After years of touting the benefits of hybrid – writing applications once and deploying them into any environment – AI is thrown into the mix. Only now, with current data architectures we may finally be closer to achieving true hybrid.
Cloudera, the data and AI company that handles 25 exabytes of data, currently as much as if not more than each global hyperscaler, recently held their annual data and AI conference, EVOLVE24 in APAC, in Singapore.
The company’s C-suite like CEO, Charles Sansbury, Chief Strategy Officer, Abhas Ricky, and Frank O’ Dowd Chief Revenue Officer, are keen for customers to learn more about the company’s new products and capabilities especially around streaming, data lakehouse, and AI governance tools.
The adjoining exhibition also allowed customers to deep dive into solutions specifically designed to accelerate enterprise AI in their respective organizations.
The new Cloudera – customer centric
In 2009, Cloudera had become the first commercial vendor of Hadoop, and could even be seen as facilitating the explosion in the use of big data analytics in the industry. But it was not too long before, new technology approaches were required.
Hadoop, once the cornerstone of big data processing now faces significant challenges related to performance, scalability, and maintenance.
Current workload demands require modern data architectures and during a group interview, Abhas Ricky quickly outlined how the organization has evolved from Hadoop to modern data lakehouses, as well as the data mesh and data fabric architectures.
Abhas reminisced, “People found it extremely expensive to extract everything and then load and transform (the ELT process). You want it to get to ELT and therefore the data lakehouse was born.”
After that it was the massive growth of hyperscalers that continued to drive the need for new application architectures, and then micro services, and other types of data services, as well as data mesh and enterprise AI.
“The volatility that you’re seeing out there is not impactful to us because we are insulated from it.”
“Lastly, in terms of enterprise AI, everything you heard today, is the market requirement. So, we have evolved with what our customers wanted but also what the open source community wanted. We have always been at the cutting edge of open source, and these were the market requirements,” Abhas said.
Investments, research and development
Charles also shared during his keynote that Cloudera has undergone significant change and talked about investments since 2021 into research and development to leverage cloud-based opportunities and accelerate the company’s AI capabilities.
“We are a large global software company. History-wise we kind of founded the big data movement about ten years ago. Since 2021 till today, we have spent about a billion dollars in research and development.”

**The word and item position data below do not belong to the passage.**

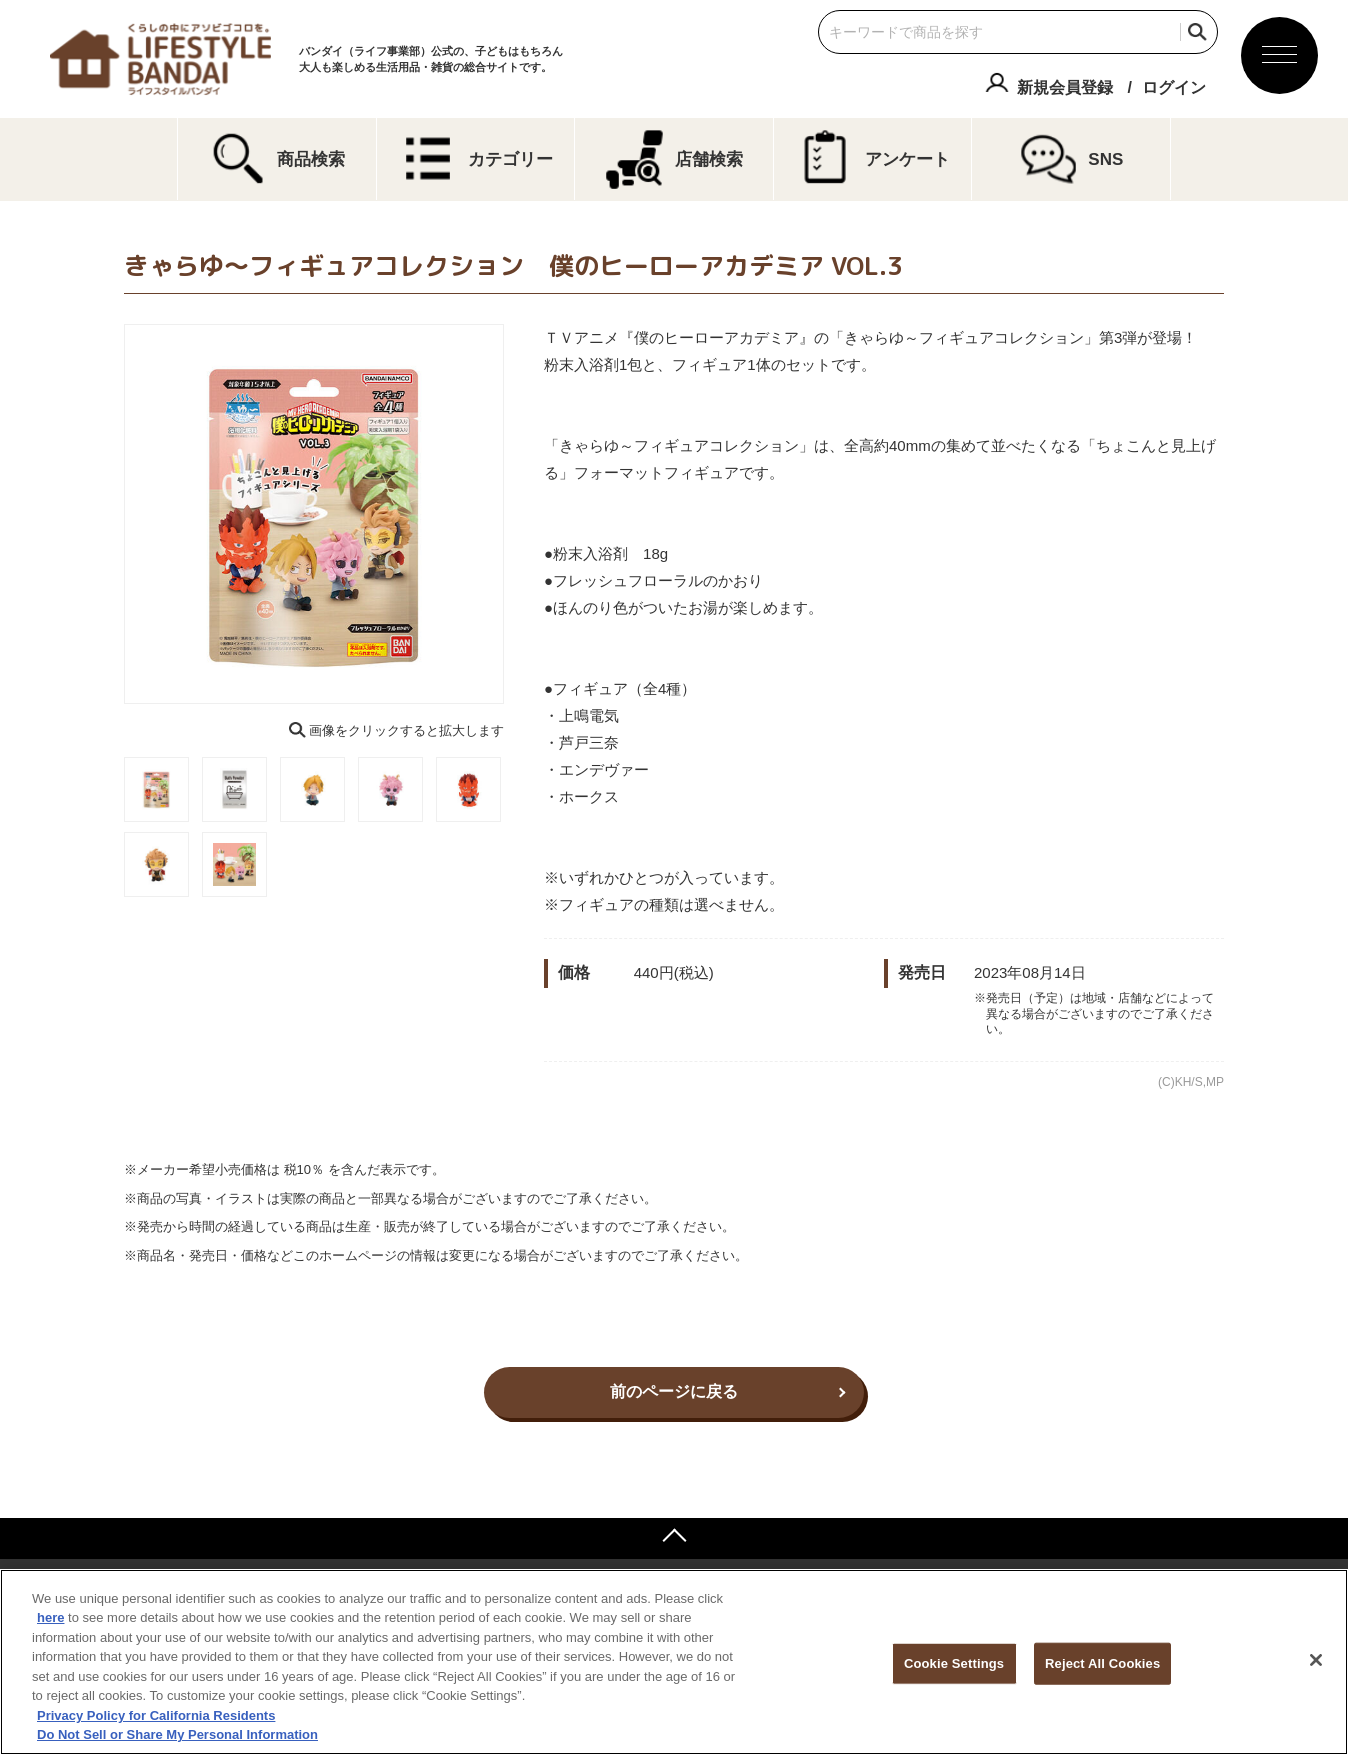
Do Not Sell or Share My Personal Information (177, 1734)
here (50, 1617)
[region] (674, 1662)
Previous (110, 514)
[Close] (1316, 1660)
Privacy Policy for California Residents (156, 1715)
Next (518, 514)
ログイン (1174, 87)
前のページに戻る (674, 1391)
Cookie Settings (954, 1663)
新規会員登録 (1065, 87)
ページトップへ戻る (674, 1538)
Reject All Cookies (1102, 1663)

During conversations with customers, Charles discovered that many have moved through their migration to CDP (Cloudera Data Platform), and “have been assessing next steps.”
Observing that some customers may not have as much familiarity with some recently developed products, he requested customers for this event to spend time learning about the products that were developed post-CDP.
Growth still, despite volatility
“The volatility that you’re seeing out there is not impactful to us because we are insulated from it.”
According to Cloudera’s CEO, even with volatility in the markets, Cloudera is investing in the growth and expansion of its business.
A solid testament to this is the statement by Cloudera’s Chief Strategy Officer, who shared about Cloudera being the only company in the market today that can deliver any flavor of hybrid there is depending on the use case and industry.
Also, the organization supports various hybrid scenarios like public-to-private cloud migrations, bringing on-premises data to the cloud, or managing multi-environment setups across different cloud providers.
These capabilities are possible due to its use of containerization technology and also the close integration with Apache Iceberg, a cloud-native, high-performance open table format to organize analytic datasets on a file system or object store.
Innovating towards true hybrid and enterprise AI scale
The company recognizes that the cloud is critical to its success because customers demand being able to manage workloads flexibly across environments.
The true hybrid proposition from Cloudera enables its customers to seamlessly move data, metadata, and users and applications between on-premises and cloud environments without the need for expensive application refactoring.
One of the highlights of the keynote was when Adrien Chenailler, OCBC Head of Data Science, presented the bank’s journey of scaling enterprise AI, integrating it into core business processes, and the technical and business impact it has achieved as a result. In the space of a year, this winner of Cloudera’s Impact Awards in the AI Acceleration category has transitioned initial generic AI development to over 20 AI applications in production, and scaled AI processing to 75 million words a day.